Сталин держал трубку, — чувствовалось, размышлял.
— Гм, гм, гм… — раздавалось в трубке, а потом: — Ну, хорошо. На этом наш разговор и закончился. Если честно, то я тогда в какой-то мере Вышинского пощадил. Почему? Скорее всего потому, что не мог утверждать наверняка, что он много выпил. Просто этого не видел. Равно как и не мог я дать гарантию, что все происходило только так, как пришлось рассказать Сталину. Не проверял же я, сколько точно рюмок выпил министр. Через стол я видел бокалы с вином. Но светлая водка в светлой рюмке могла и притаиться от моего взгляда. Исходил я при этом из презумпции невиновности, которую так жестоко поносил Вышинский во время процессов, на которых выступал в роли обвинителя жертв беззакония.
А о звонке Сталина и о моем разговоре с ним я ни тогда, ни позже Вышинскому не сказал. Он скорее всего об этом не знал.
После смерти Сталина в Министерстве иностранных дел СССР произошли перестановки. Министром назначили Молотова. Вышинского сдвинули на пост первого заместителя министра с явной задумкой услать на работу куда-нибудь подальше.
Но вот однажды Молотов вернулся с заседания Политбюро взволнованным. Он сразу же собрал своих заместителей. Нас было четверо, в том числе первые заместители — Вышинский и я.
Так происходило всегда, когда министру поручалось сообщить о каком-то важном решении, принятом на заседании высшего партийного органа. Он обычно информировал руководящий состав министерства прежде, чем мы узнавали о случившемся из печати.
Но то, что мы услышали в этот раз, было совершенно неожиданным, из ряда вон выходящим. Молотов заявил:
— Только что арестован Берия!
Рядом со мной, поставив руки на стол и положив на них голову (уже сама по себе поза представлялась какой-то неестественной), сидел Вышинский. После того, что мы услышали, я посмотрел на него. Он наклонил голову к столу. Явно в состоянии шока, он выдохнул:
— Вячеслав Михайлович, повторите, пожалуйста, что вы сказали. Эту просьбу высказал только он, несмотря на то, что сидел к министру ближе других.
Молотов подтвердил сказанное:
— Да, да, да! Берия арестован!
Не берусь судить о том, что думал в этот момент Вышинский. Скрюченность его тучного тела выглядела противоестественно. Не могу сказать, были ли в тот момент его глаза открытыми или закрытыми. Все равно он ничего не видел, потому что тупо смотрел прямо в зеленую скатерть стола.
А Молотов коротко рассказал о том, как производился арест. Повторяю — коротко.

--- --- ---

* Инструкции к упражнению
- A) Перепишите, пожалуйста, дословно фрагмент отрывка о Вышинском, начиная со слов «Но вот однажды» и заканчивая словами «что арестован Берия!».
- B) Напишите продолжение отрывка о Вышинском и аресте Берии, начиная сразу после его последнего предложения.
Следующий за текстом перечень к нему никак не относится.

* Исходные данные
--- --- ---

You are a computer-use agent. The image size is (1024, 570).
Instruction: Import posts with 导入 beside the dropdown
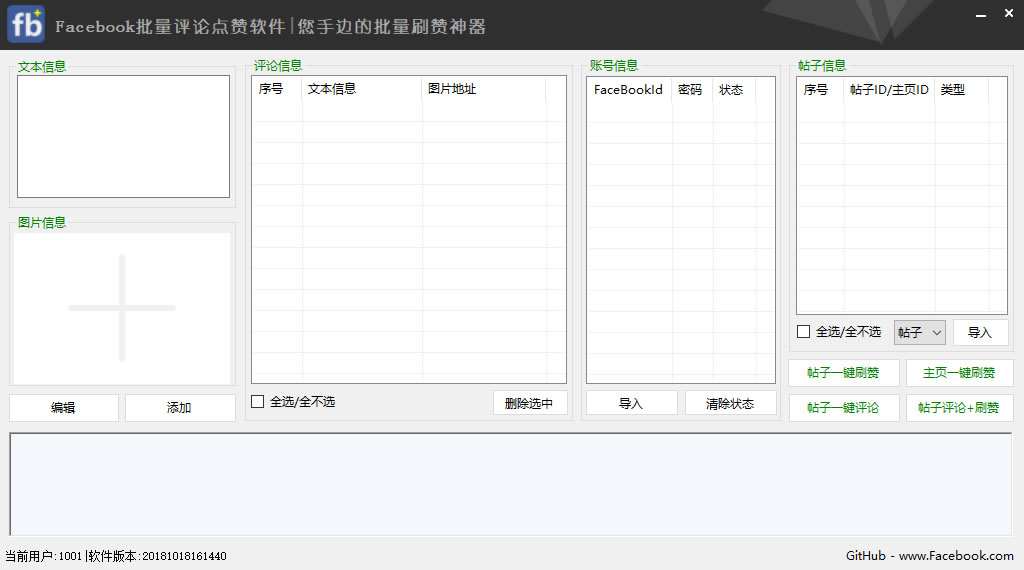coord(980,332)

--- --- ---

* Результаты упражнения
- A)
Но вот однажды Молотов вернулся с заседания Политбюро взволнованным. Он сразу же собрал своих заместителей. Нас было четверо, в том числе первые заместители — Вышинский и я.
Так происходило всегда, когда министру поручалось сообщить о каком-то важном решении, принятом на заседании высшего партийного органа. Он обычно информировал руководящий состав министерства прежде, чем мы узнавали о случившемся из печати.
Но то, что мы услышали в этот раз, было совершенно неожиданным, из ряда вон выходящим. Молотов заявил:
— Только что арестован Берия!

- B)
— Берию сразу же отвели в соседнюю комнату под охраной. Мы, оставшиеся на заседании члены Политбюро, сидели и делали вид, что продолжаем заседание…
Вышинский слушал все это с каменным выражением лица. Он еще долго не мог прийти в себя от неожиданного сообщения. До конца нашего совещания он так и не проронил ни звука. Собственно, происходившее в тот день совещанием никто не осмелился бы назвать.
Все, в том числе Молотов, украдкой посматривали на Вышинского, который сидел в состоянии какой-то прострации.
Вышинский умер через год после смерти Сталина. Но для меня он перестал оставаться загадкой уже тогда, когда неуклюже навалился всем телом на стол, услышав известие об аресте Берии.
Глава XXДВАДЦАТЫЙ СЪЕЗД
На всю жизнь запомнился мне XX съезд КПСС. Самым ярким событием съезда стал, конечно, доклад Хрущева о культе личности Сталина. Этот доклад явился, безусловно, историческим актом. Самая сильная его сторона состояла в обнародовании данных, относящихся к сталинским репрессиям. Оглашенные факты произвели на делегатов съезда, в том числе и на меня, ошеломляющее впечатление.
Все участники заседания потрясенно слушали рассказ о гибели многих невиновных людей в результате произвола Сталина или доносов, поступивших к нему. Больше никогда в жизни я не присутствовал на подобном форуме — съезде, конференции, собрании, где стояла бы такая тишина. Делегаты старались ловить каждое слово. Иногда они не выдерживали и издавали глухие стоны: так выражалась и их собственная душевная боль, и негодование в адрес Сталина.
Сидел в зале я рядом с маршалом Р. Я. Малиновским. Это был человек, прошедший сквозь огонь двух войн — первой империалистической и Великой Отечественной. Но и он не мог спокойно слушать. Помню, некоторым присутствовавшим на докладе Хрущева было настолько плохо, что им приходилось покидать зал.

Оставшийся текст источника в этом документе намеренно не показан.